→ PROMPT: Copy the data word for word, beginning at the first line and ending with the line that contains "The image size is (2576, 1372).", including both.

[Stored data entries]
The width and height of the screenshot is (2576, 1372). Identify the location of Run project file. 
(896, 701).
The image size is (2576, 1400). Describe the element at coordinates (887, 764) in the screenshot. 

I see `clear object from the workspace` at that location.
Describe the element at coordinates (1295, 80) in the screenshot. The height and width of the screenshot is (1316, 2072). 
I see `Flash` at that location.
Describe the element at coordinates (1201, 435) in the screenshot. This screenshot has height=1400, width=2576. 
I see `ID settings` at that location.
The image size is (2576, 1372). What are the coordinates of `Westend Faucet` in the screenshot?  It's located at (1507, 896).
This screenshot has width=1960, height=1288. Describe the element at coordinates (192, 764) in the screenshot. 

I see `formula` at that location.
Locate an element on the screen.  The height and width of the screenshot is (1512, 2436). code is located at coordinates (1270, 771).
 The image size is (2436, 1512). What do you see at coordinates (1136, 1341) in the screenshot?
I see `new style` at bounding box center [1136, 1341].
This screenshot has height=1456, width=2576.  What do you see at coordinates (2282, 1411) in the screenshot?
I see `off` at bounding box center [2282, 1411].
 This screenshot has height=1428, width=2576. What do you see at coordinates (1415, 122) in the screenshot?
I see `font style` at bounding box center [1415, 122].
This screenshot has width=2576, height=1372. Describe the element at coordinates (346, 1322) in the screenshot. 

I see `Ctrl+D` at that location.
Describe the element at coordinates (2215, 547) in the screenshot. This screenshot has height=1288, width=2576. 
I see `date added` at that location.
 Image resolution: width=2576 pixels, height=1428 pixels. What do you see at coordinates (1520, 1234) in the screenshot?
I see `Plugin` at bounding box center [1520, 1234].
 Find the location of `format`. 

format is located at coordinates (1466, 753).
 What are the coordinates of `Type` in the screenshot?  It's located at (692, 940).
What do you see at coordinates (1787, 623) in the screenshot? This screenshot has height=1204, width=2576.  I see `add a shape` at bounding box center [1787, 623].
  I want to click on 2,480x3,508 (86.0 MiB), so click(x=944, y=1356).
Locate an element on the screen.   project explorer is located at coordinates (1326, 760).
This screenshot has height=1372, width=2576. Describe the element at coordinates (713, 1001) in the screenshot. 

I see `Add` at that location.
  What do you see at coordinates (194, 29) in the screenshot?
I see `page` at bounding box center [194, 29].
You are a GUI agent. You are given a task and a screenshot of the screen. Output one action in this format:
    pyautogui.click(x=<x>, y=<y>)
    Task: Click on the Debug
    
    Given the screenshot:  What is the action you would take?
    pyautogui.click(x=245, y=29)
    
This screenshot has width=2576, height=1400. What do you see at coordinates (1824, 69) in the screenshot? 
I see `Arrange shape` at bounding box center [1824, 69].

→ RESULT OF THE TASK:
The width and height of the screenshot is (2576, 1372). Identify the location of Run project file. 
(896, 701).
The image size is (2576, 1400). Describe the element at coordinates (887, 764) in the screenshot. 

I see `clear object from the workspace` at that location.
Describe the element at coordinates (1295, 80) in the screenshot. The height and width of the screenshot is (1316, 2072). 
I see `Flash` at that location.
Describe the element at coordinates (1201, 435) in the screenshot. This screenshot has height=1400, width=2576. 
I see `ID settings` at that location.
The image size is (2576, 1372). What are the coordinates of `Westend Faucet` in the screenshot?  It's located at (1507, 896).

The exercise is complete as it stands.